*Exercise details*.
Of the entries that follow, how many lines hold the word "computer"? Reply with the number only.
*** Data provided ***
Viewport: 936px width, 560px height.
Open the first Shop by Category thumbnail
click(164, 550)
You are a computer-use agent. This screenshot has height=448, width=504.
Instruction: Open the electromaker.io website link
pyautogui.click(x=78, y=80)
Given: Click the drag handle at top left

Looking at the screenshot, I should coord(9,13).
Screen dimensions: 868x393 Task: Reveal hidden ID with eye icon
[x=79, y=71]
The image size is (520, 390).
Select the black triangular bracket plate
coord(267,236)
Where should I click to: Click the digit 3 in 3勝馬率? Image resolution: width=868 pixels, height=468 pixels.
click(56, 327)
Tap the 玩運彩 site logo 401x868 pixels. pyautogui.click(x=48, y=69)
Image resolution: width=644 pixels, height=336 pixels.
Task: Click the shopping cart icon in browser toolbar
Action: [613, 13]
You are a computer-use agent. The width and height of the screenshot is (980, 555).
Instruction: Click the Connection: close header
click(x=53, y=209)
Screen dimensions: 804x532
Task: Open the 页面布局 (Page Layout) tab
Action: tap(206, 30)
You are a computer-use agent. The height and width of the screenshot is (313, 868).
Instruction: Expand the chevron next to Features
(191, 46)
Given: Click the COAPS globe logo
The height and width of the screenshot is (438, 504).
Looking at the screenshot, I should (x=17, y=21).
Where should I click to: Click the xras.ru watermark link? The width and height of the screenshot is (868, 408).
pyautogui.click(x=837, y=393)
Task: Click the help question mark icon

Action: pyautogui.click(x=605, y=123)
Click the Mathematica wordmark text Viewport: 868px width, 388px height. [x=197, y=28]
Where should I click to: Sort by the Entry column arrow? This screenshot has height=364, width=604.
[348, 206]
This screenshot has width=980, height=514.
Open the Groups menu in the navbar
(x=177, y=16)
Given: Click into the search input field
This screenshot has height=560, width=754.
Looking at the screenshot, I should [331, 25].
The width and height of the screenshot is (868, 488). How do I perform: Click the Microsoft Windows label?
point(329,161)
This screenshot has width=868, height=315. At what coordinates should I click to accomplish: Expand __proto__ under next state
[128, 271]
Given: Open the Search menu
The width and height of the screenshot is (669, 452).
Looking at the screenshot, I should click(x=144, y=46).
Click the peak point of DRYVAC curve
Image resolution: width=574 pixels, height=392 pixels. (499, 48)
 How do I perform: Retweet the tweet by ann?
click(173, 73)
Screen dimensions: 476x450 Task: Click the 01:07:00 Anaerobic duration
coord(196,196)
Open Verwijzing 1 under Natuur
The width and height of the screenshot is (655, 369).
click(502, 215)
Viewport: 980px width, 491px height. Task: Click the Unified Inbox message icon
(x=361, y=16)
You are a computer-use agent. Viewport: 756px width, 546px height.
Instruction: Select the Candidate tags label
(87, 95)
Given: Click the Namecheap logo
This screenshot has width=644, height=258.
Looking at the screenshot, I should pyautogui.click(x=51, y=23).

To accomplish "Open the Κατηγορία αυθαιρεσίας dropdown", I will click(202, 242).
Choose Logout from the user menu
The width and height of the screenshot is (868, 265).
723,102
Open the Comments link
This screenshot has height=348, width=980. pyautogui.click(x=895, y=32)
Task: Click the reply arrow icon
*** End of Data provided ***
*Exercise output*.
4